How could it be explained that in May 2017, Hyatt passed on a Sunset Harbor unit where the selling price was $3,250?  That would leave more than sufficient profit to Hyatt.  Prospective buyers would not see that as prices being driven up.


----------



## dagger1

Kal said:


> How could it be explained that in May 2017, Hyatt passed on a Sunset Harbor unit where the selling price was $3,250?  That would leave more than sufficient profit to Hyatt.  Prospective buyers would not see that as prices being driven up.


Kal, do you have any idea why Hyatt would pass on this unit at that price?  What a deal!!


----------



## Kal

dagger1 said:


> Kal, do you have any idea why Hyatt would pass on this unit at that price?  What a deal!!


No idea how Hyatt makes those decisions.  It clearly shows that Hyatt is NOT agressively taking ROFRs, especially at the highest occupancy rated resort in the system.  It would probably be freightening to see their sausage making process.  More than likely it's simply supply and demand where there's not much demand to purchase something at Hyatt retail prices.

But at the end of the day, we should all congratulate the Tugger who had the intestinal fortitude to make the resale purchase offer!


----------



## Tucsonadventurer

Kal said:


> No idea how Hyatt makes those decisions.  It clearly shows that Hyatt is NOT agressively taking ROFRs, especially at the highest occupancy rated resort in the system.  It would probably be freightening to see their sausage making process.  More than likely it's simply supply and demand where there's not much demand to purchase something at Hyatt retail prices.
> 
> But at the end of the day, we should all congratulate the Tugger who had the intestinal fortitude to make the resale purchase offer!


It truly seems random how they decide. I think they actively  buy back some months and put their attention elsewhere other months


----------



## scsu_hockey_fan

Kal said:


> How could it be explained that in May 2017, Hyatt passed on a Sunset Harbor unit where the selling price was $3,250?  That would leave more than sufficient profit to Hyatt.  Prospective buyers would not see that as prices being driven up.


There is an on and off switch as people have observed with no apparent rhyme or reason. Over the long run this is better for their bottom line. It keeps the brokers guessing. If there was a certain knowen threshold, the brokers would only present offers above that and then hyatt would not get them. Or have to pay more if they wanted to buy it back. So they might pass on a low price occasionaly, but their thinking long term. Did I explain that ok?


----------



## dahntahn

Friends who own at SH just returned and attended a sales presentation there on the new points system.  They were told that the minimum points purchase by a legacy owner would be 400 points costing $ 7800.  Without making this purchase they would have no access to any new inventory open to points owners.
The worrisome detail for legacy owners who relinquish their weeks to trade into other HRC resorts, rather than use their deeded week, is this:

Pure points owners will have top priority in booking the relinquished weeks before legacy owners can.  So when I try to trade my BH points to go to Sedona, the pure points people will have the opportunity to book there before I will.  So as more pure points owners buy in, the competition for being able to trade within HRC is going to steadily increase.  Supposedly, buying 400 points will make a current legacy owner equal in priority for reserving at HRC resorts, as well as any new inventory added to or outside the HRC.

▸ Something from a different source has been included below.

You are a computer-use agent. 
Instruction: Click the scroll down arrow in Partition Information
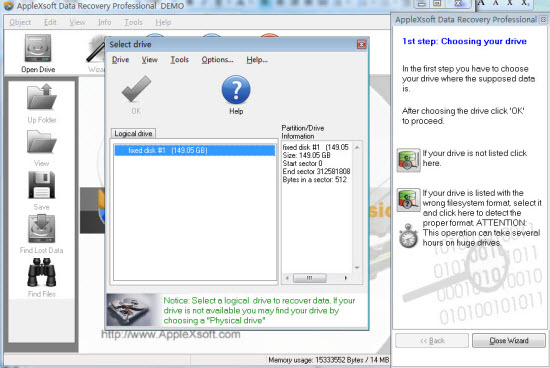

This stinks and is unfair to all us legacy owners out there, but unless you pony up the $ 7800, you are getting screwed.  What else is new?

So if you use your deeded week you are fine.  If, like us, you trade to other HRC resorts, it looks like it will get steadily more difficult to do so.  It may result in more of us using Interval with our Hyatt points.

Of course this is still unofficial but our friends have a brother who is a HRC owner who just yesterday received a letter from Hyatt outlining these terms.  I will see if I can get a copy to post here.


----------



## Cropman

It will be interesting to see how much time is given to pure points owners to book over legacy owners.  Also, do you have to give up your deeded week forever or can you do it year to year?  $19.50 a point.  The equivalent of almost $43k for a diamond week.  I bet I can buy a deeded week anywhere, including Hawaii, for this amount or a lot less.  Still a lot of questions to be answered but this system is going to be better for us than Marriott's?!?!  Not sounding like it.


----------



## scsu_hockey_fan

dahntahn said:


> Friends who own at SH just returned and attended a sales presentation there on the new points system.  They were told that the minimum points purchase by a legacy owner would be 400 points costing $ 7800.  Without making this purchase they would have no access to any new inventory open to points owners.
> The worrisome detail for legacy owners who relinquish their weeks to trade into other HRC resorts, rather than use their deeded week, is this:
> 
> Pure points owners will have top priority in booking the relinquished weeks before legacy owners can.  So when I try to trade my BH points to go to Sedona, the pure points people will have the opportunity to book there before I will.  So as more pure points owners buy in, the competition for being able to trade within HRC is going to steadily increase.  Supposedly, buying 400 points will make a current legacy owner equal in priority for reserving at HRC resorts, as well as any new inventory added to or outside the HRC.
> 
> This stinks and is unfair to all us legacy owners out there, but unless you pony up the $ 7800, you are getting screwed.  What else is new?
> 
> So if you use your deeded week you are fine.  If, like us, you trade to other HRC resorts, it looks like it will get steadily more difficult to do so.  It may result in more of us using Interval with our Hyatt points.
> 
> Of course this is still unofficial but our friends have a brother who is a HRC owner who just yesterday received a letter from Hyatt outlining these terms.  I will see if I can get a copy to post here.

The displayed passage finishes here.